A urgência da transição de uma Economia Linear para uma Economia Circular está bem patente no quadro das políticas nacionais e europeias, e é condição essencial ao crescimento sustentável, bem como a uma economia competitiva e neutra em carbono.


“O Plano de Ação para a Economia Circular foi a resposta nacional ao desafio europeu, no qual a CIP colaborou desde a primeira hora. Mas passaram mais de dois anos e os resultados deste Plano não são devidamente conhecidos. Falta claramente uma monitorização objetiva da situação nacional nestas matérias. Requerem-se métricas eficazes que demonstrem a evolução global e sectorial da circularidade da economia e permitam a identificação de constrangimentos e de oportunidades”, notou António Saraiva, Presidente da CIP, no mesmo dia em que lança o “Projeto E+C – Economia Mais Circular”, um estudo pioneiro em Portugal sobre Economia Circular, em parceria com a EY-Parthenon.

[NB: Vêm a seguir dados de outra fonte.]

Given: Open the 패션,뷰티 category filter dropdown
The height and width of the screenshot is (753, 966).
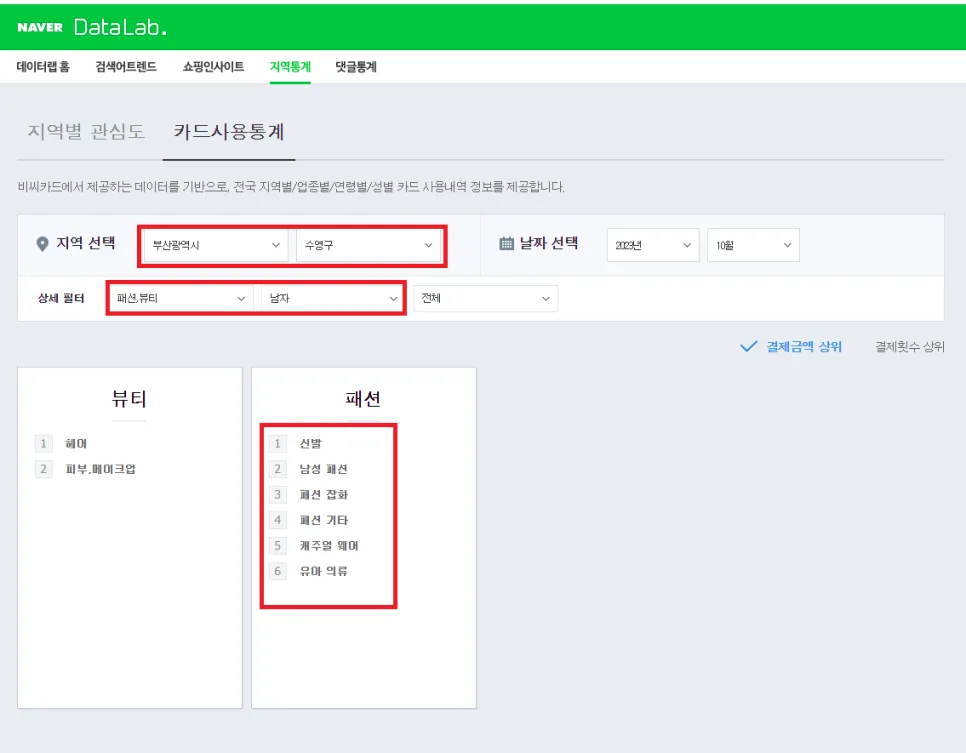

“Com esta iniciativa, pretendemos a entrada numa nova etapa que permita passar das intenções e das denúncias de insucessos à adoção de medidas concretas, medidas reconhecidas e devidamente estimuladas. É assim que tem de se atuar se quisermos acompanhar o esforço europeu e aproveitar plenamente as oportunidades que nos traz, também neste domínio, o Green Deal e o Plano de Recuperação para a Europa”, adiantou o responsável.

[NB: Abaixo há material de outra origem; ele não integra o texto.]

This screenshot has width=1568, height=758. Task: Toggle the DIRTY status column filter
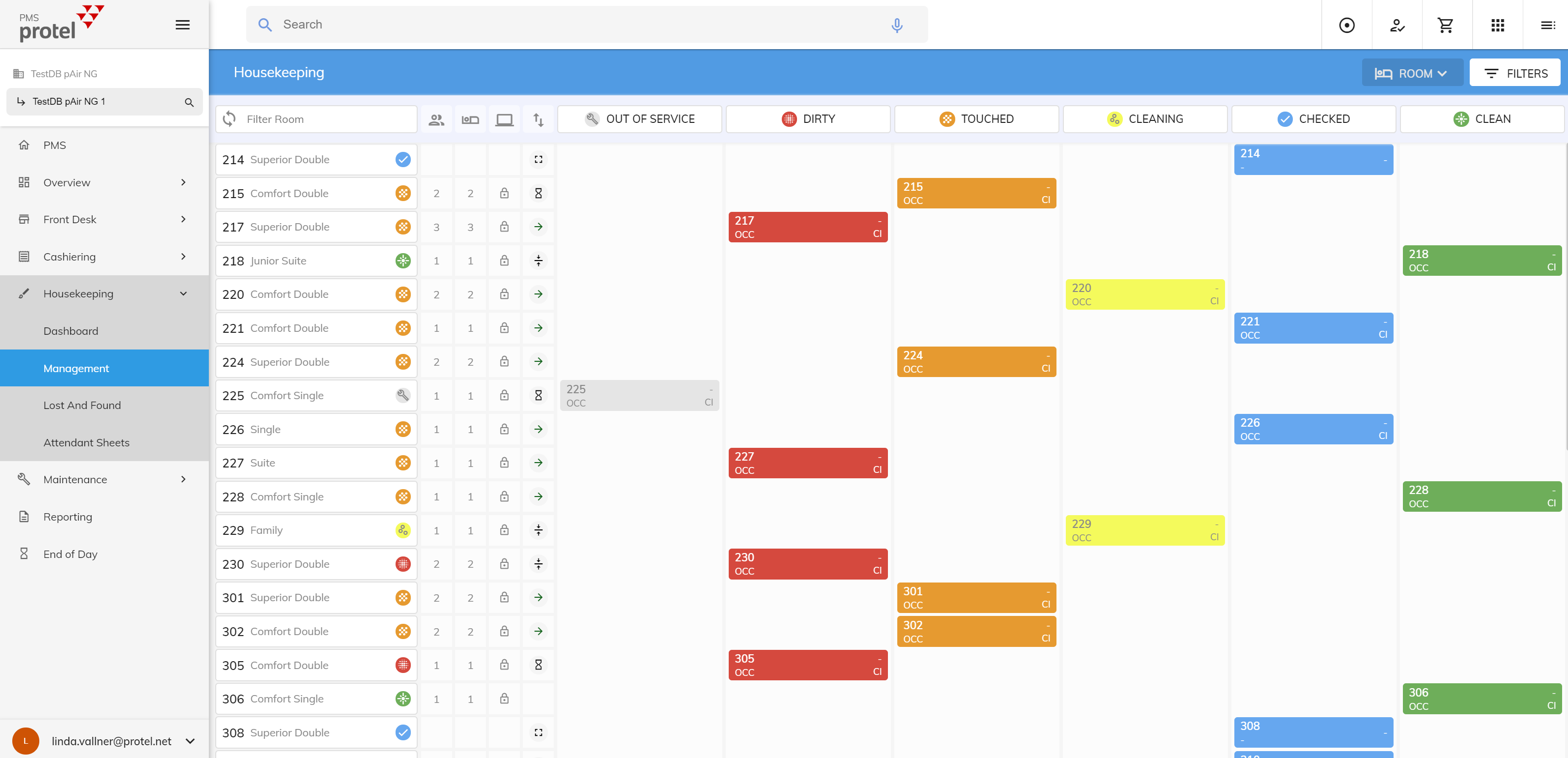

No encerramento da conferência, o Ministro de Estado, da Economia e da Transição Digital, Pedro Siza Vieira, recordou que 37% das verbas comunitárias, que no acumulado da década, representam mais de 45 mil milhões de euros para Portugal, têm de ser dedicadas ao objetivo da transição climática, com um foco muito grande na descarbonização, mas também na transição para uma Economia Circular. “As empresas estão já a fazer os seus planos de transformação, o nosso sistema científico e tecnológico está a ser convocado para participar neste grande esforço de inovação. E esta conferência que a CIP realizou é um passo importante nesse sentido. Queria saudar particularmente o desenvolvimento de um sistema de monitorização e de avaliação das práticas das empresas nesta matéria, porque sem medirmos exatamente o que estamos a fazer, não conseguimos atingir os resultados a que nos propomos” sublinhou o Ministro.

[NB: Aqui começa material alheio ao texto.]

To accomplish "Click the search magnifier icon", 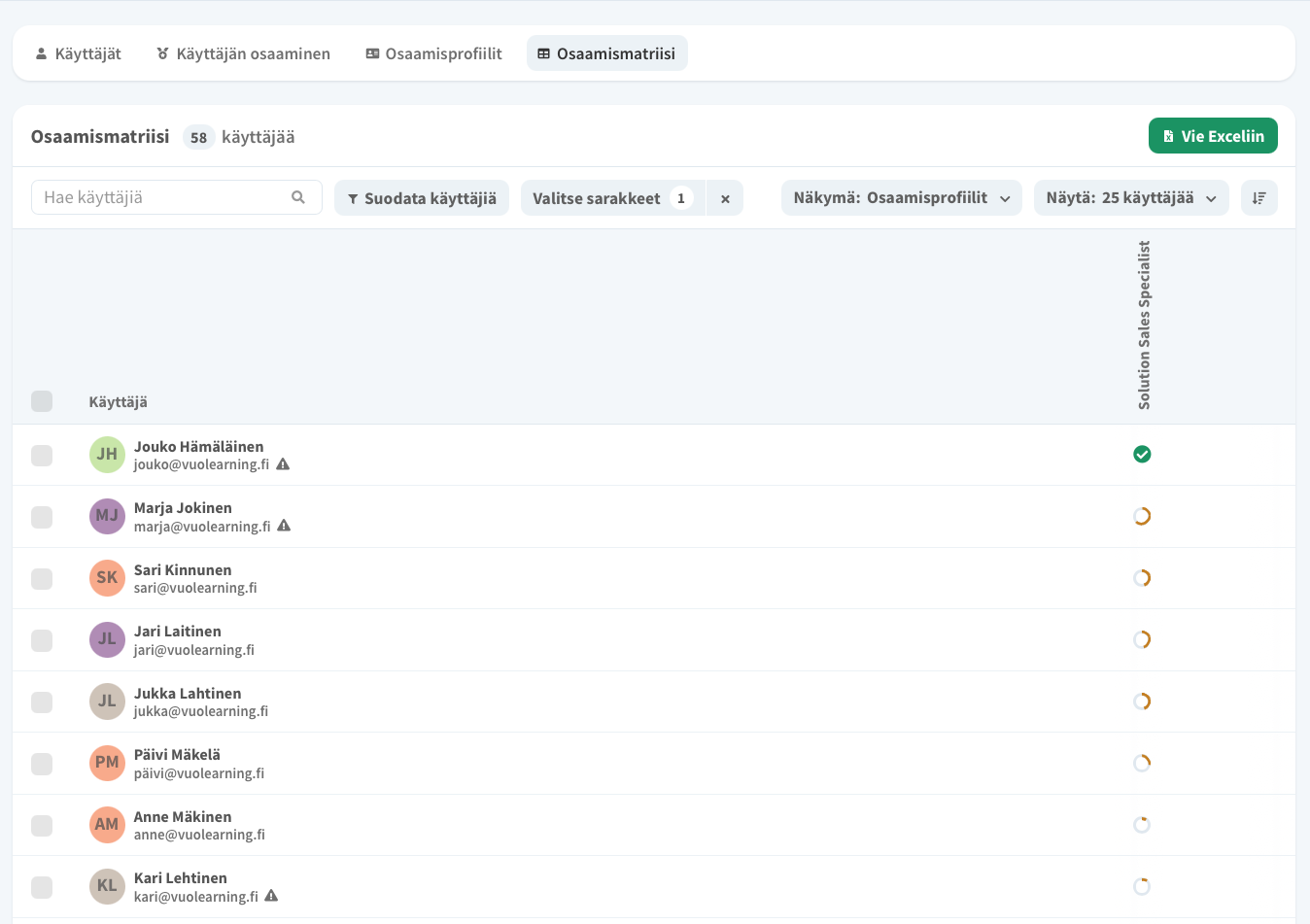I will pos(298,197).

A Circulytics, uma metodologia desenvolvida pela Fundação Ellen MacArthur que ajuda a documentar os pontos fortes de uma empresa e a realçar as áreas a melhorar, foi a ferramenta selecionada para suportar este estudo pioneiro em Portugal. “Medir a progressão das economias em matéria de Economia Circular e de maturidade das empresas em termos de Circularidade continua a ser um enorme desafio em todo o mundo, pelo que a democratização de ferramentas como a Circulytics é deveras importante”, referiu Hermano Rodrigues, Principal da EY-Parthenon e responsável pela assessoria técnica de apoio à implementação do projeto. “Se não formos capazes de medir as problemáticas em que queremos intervir, dificilmente conseguiremos saber onde estamos e decidir para onde queremos ir. Pelos indicadores indiretos de circularidade que existem disponíveis, Portugal tem ainda uma enorme margem de progresso na Economia Circular, podendo capitalizar enormemente o seu potencial para gerar resultados nas empresas e na sociedade. O “Projeto E+C” vai certamente ajudar muito nesse processo”, enfatizou Hermano Rodrigues.

De notar ainda que o “Projeto E+C – Economia Mais Circular” pretende ser o maior e mais completo estudo alguma vez feito em Portugal sobre Economia Circular e será desenvolvido, em colaboração estreita com as empresas, ao longo de 12 meses. Além de fazer um levantamento do estado da arte da Economia Circular em Portugal – identificando as boas práticas já adotadas e os projetos em curso – procurará estimular a adoção de uma metodologia de medição da circularidade nas empresas portuguesas amplamente testada a nível internacional.